By Theresa Curry
She was a successful artist, both critically and financially, she started businesses, taught others how to start businesses, brokered real estate, developed high-end subdivisions, and owned a business management firm. All these were minor battles, mere projects compared to the challenges Betty Curry faced at 64 years old when she was diagnosed with inclusion body myositis (IBM).
Betty knew from her family history to expect something like this: her father had spent part of his life in a wheelchair, and her brother had already been diagnosed with IBM. She had suspected that she too had the disease, and she was right. What’s worse, there was no treatment, no cure, no information, and no support.
Described by those who knew her as “a force of nature,” Betty refused to accept the words of a well-meaning professional who told her that information about her disease was available but “too difficult” to understand. These were fighting words to the woman who had built her life and career on arming herself with knowledge, then charging forward.
Betty was sure that if she could understand more about her disease, she would make better decisions about her future, so she put her formidable energy and intelligence to the task of learning as much as possible. She was also determined to share her knowledge with other patients whose struggle was made harder by ignorance and confusion by starting an organization to provide support and education. She called her fledgling nonprofit the Inclusion Body Myositis Association, or IBMA.
From the National Organization of Rare Disorders (NORD), she got the names of 15 IBM patients who had registered with the organization, and she wrote to every one of them.
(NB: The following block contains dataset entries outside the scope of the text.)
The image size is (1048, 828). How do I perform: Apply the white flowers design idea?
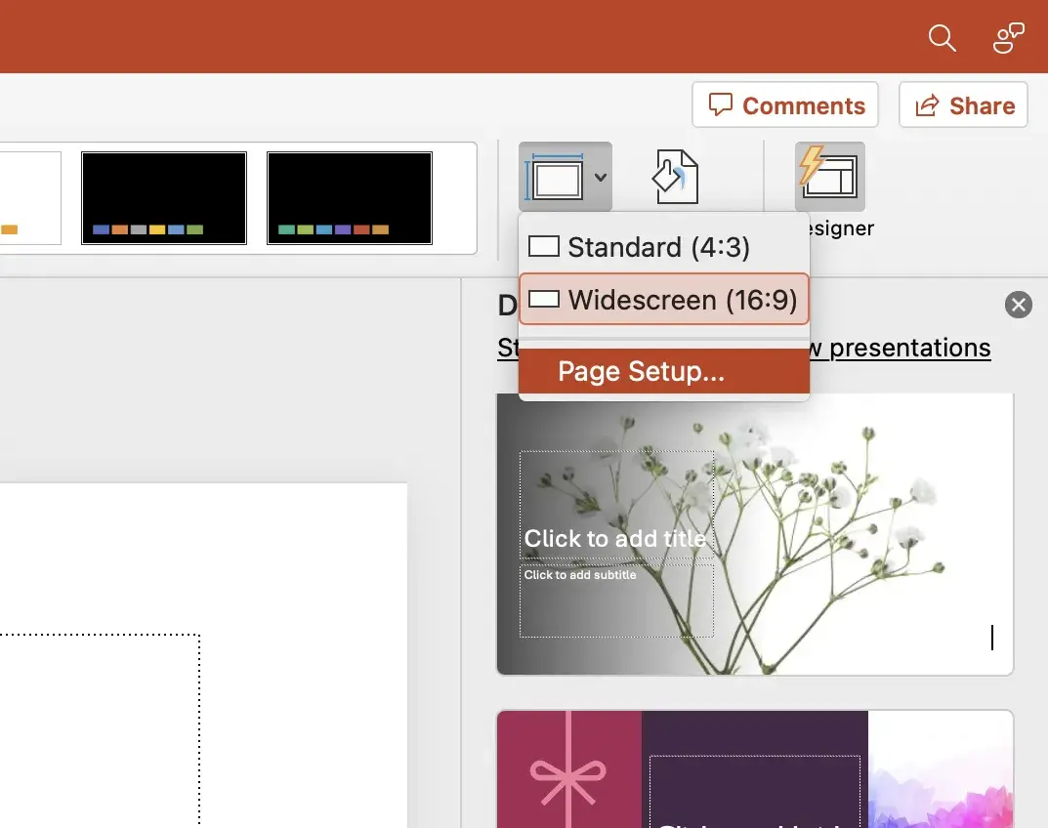(x=754, y=533)
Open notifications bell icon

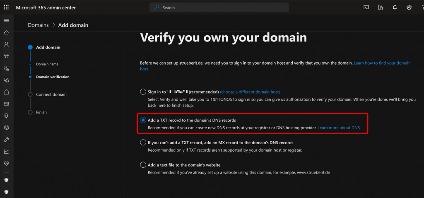[395, 7]

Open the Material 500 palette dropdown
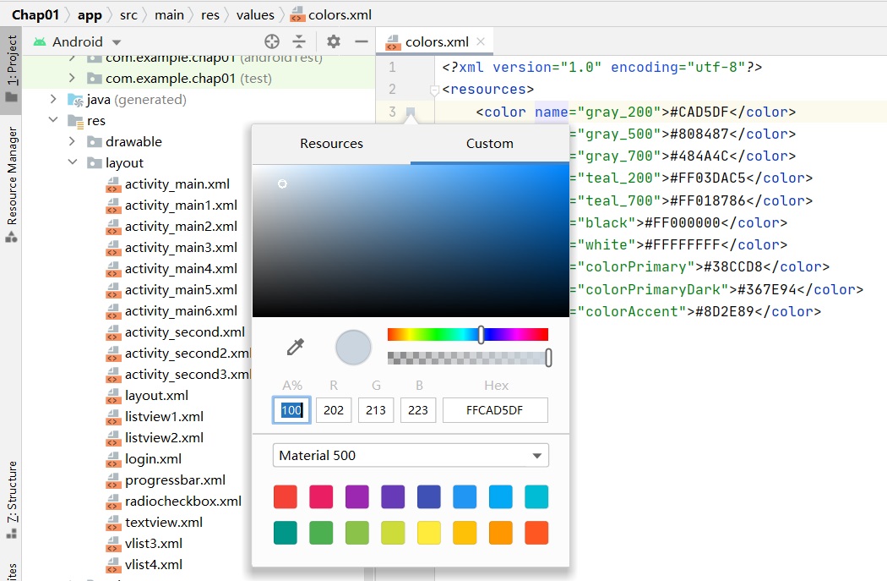click(536, 456)
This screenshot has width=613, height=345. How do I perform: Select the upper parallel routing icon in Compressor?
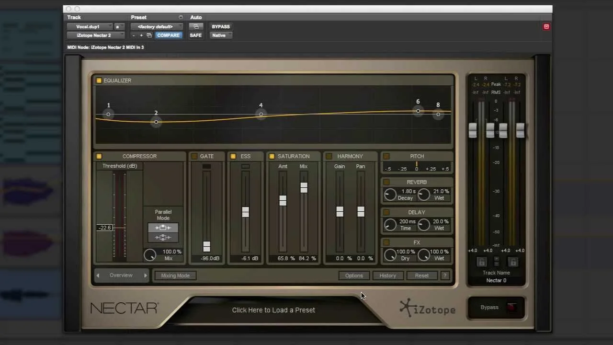163,228

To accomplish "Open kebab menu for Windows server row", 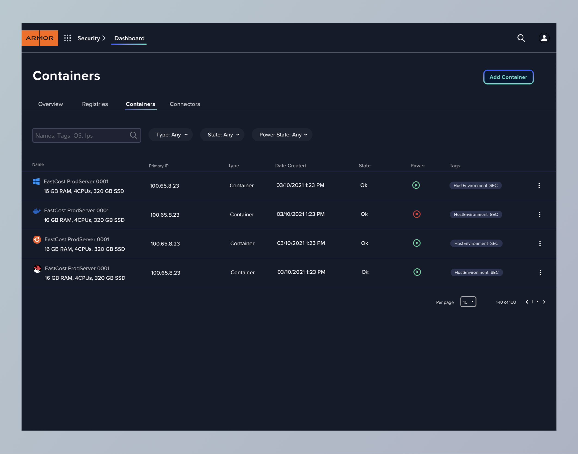I will click(539, 185).
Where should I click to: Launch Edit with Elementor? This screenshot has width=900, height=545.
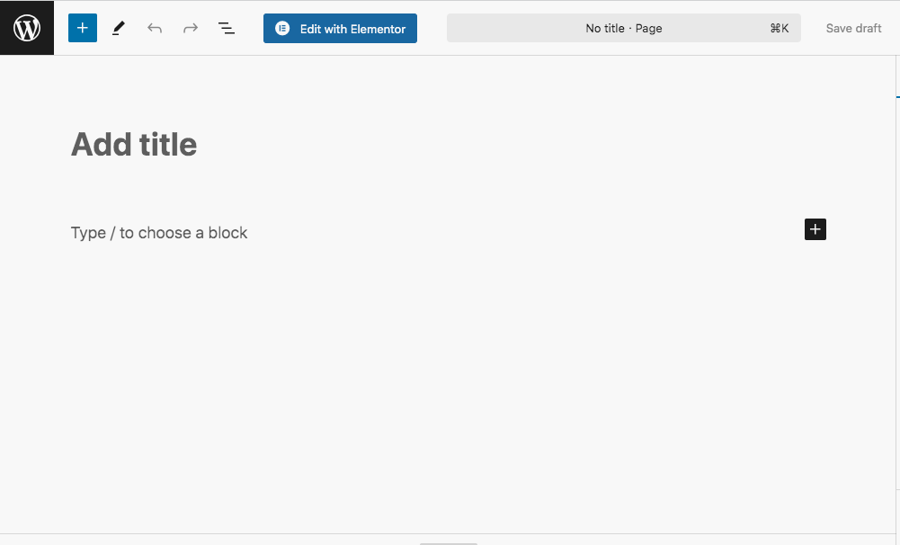pos(352,29)
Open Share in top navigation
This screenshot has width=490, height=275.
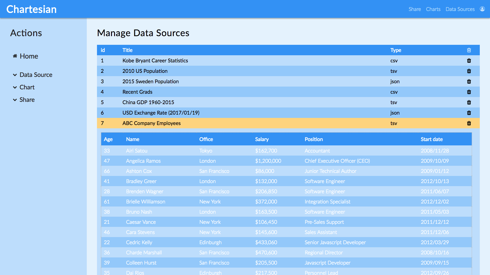coord(414,9)
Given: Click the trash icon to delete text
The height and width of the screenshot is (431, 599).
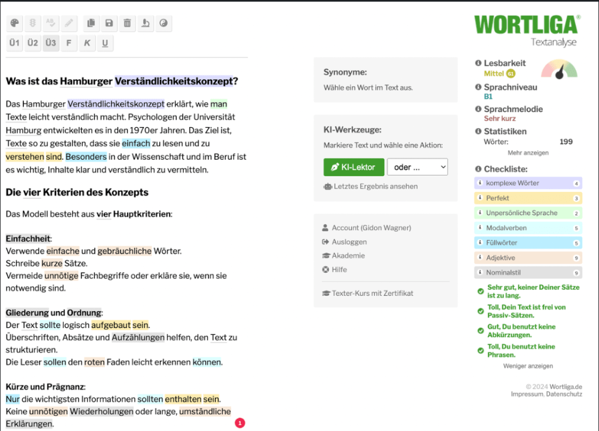Looking at the screenshot, I should click(x=127, y=23).
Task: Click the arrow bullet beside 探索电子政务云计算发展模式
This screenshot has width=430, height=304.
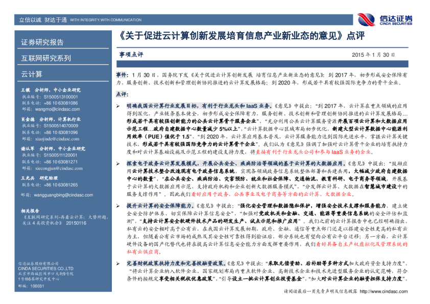Action: click(118, 163)
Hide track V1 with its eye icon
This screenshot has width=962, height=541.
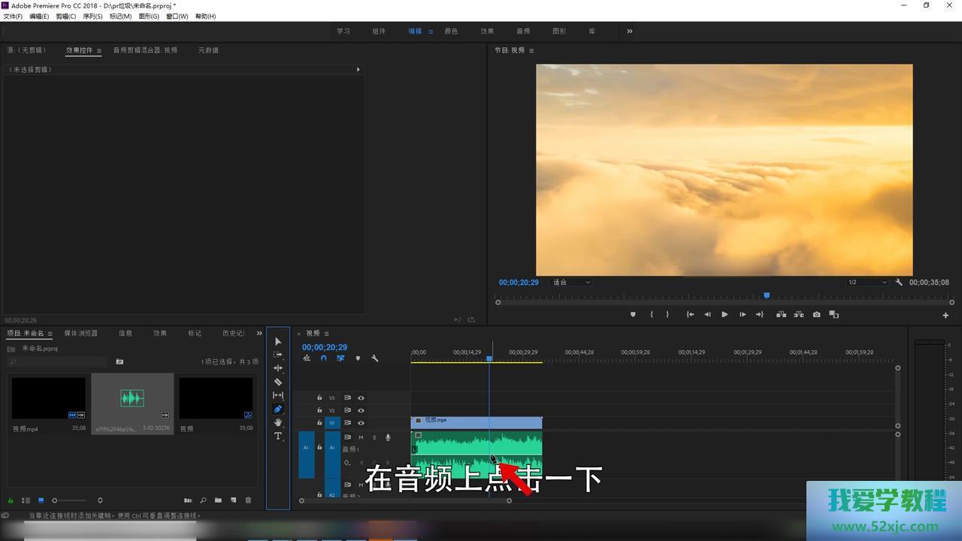pyautogui.click(x=361, y=423)
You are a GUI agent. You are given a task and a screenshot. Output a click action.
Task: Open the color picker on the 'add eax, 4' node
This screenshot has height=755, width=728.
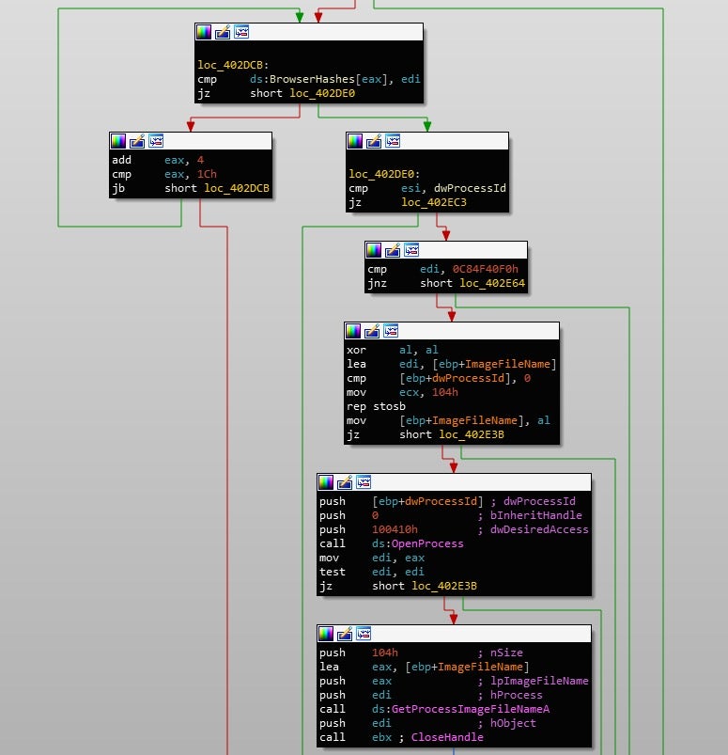point(118,141)
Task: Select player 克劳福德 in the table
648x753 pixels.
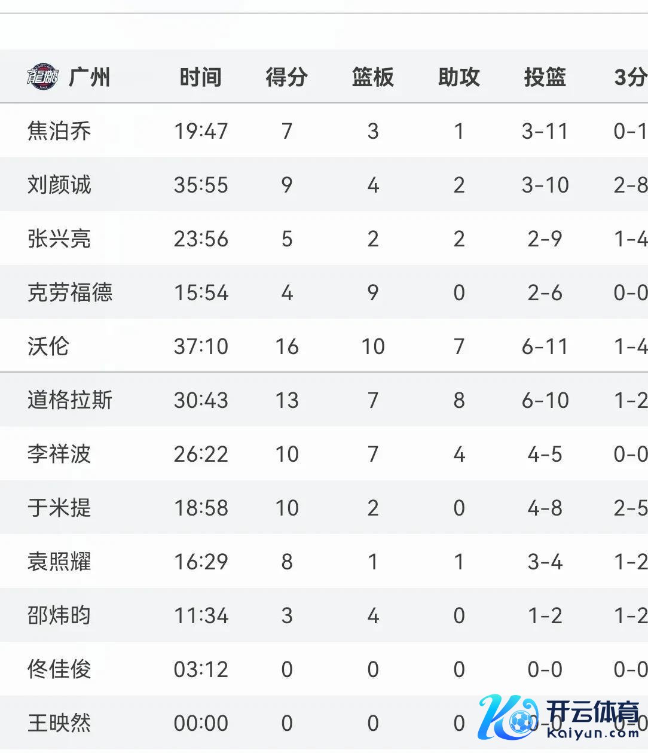Action: point(70,292)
Their replies saddened her but strengthened her resolve. Some of them had been diagnosed for more than ten years, and still they knew nothing about their disease or their future. “I found this intolerable,” Betty said in an interview. “They were simply not getting the information they needed.”
Betty soon had an opportunity to meet others like herself. She became part of an ongoing IBM study at the National Institutes of Health and made frequent trips from her home in Virginia’s Shenandoah Valley to the NIH clinic in Bethesda, MD, a couple of hours away.
Her son, Mike—who had already been diagnosed with an early-stage myopathy—also joined the study, which required overnight stays. They soon realized that they were in the midst of potential members of IBMA for days at a time. In hospital gowns and slippers, the mother-and-son team padded from hospital room to hospital room, pitching the idea of banding together for support, education, and eventually better treatment for IBM patients.
A handful of NIH doctors studying IBM volunteered to be on the medical advisory board for Betty’s new organization. Recognized as the world’s foremost authorities on the disease, their presence lent credibility to the new association, and they sent colleagues and patients to IBMA.
From the small group of members, some leaders emerged, and a board of directors was formed. It was time for the first publication, the IBMA “OutLook,” written in Betty’s warm, confident, and humorous style. “This organization won’t cure you,” she told her subscribers in the Spring, 1993 edition. “But its purpose will surely provide an exchange of information, some of which will be of use to you.”
As she became aware that people with other forms of myositis needed education and support, she merged IBMA with a national nonprofit serving people with dermatomyositis, polymyositis, and juvenile myositis. To accommodate these changes, IBMA became the Myositis Association of America (MAA) in 1996.
Until she retired in 1998, Betty continued dispensing evidence-based information, growing MAA’s patient support network, creating professional collaborations, and lobbying for more awareness and more research from her home and subsequently an office in Harrisonburg, Virginia. Her efforts were carried forward by other devoted advocates, evolving into The Myositis Association we know today.
During Myositis Awareness Month, TMA recognizes Betty’s vision and determination in creating this organization and nurturing the dream of a world without myositis. Betty passed away in August 2014. We honor her memory.
Theresa Curry (no relation to Betty) served as Communications Director for TMA for 20 years until her retirement in 2016. We thank her for these reflections.
i knew betty as she was at NIH in blind study same time as my wife Madeline. Madeline was one of the original member along with Betty. How is Betty
Amazing lady! Thank you for sharing her story and the genesis of TMA.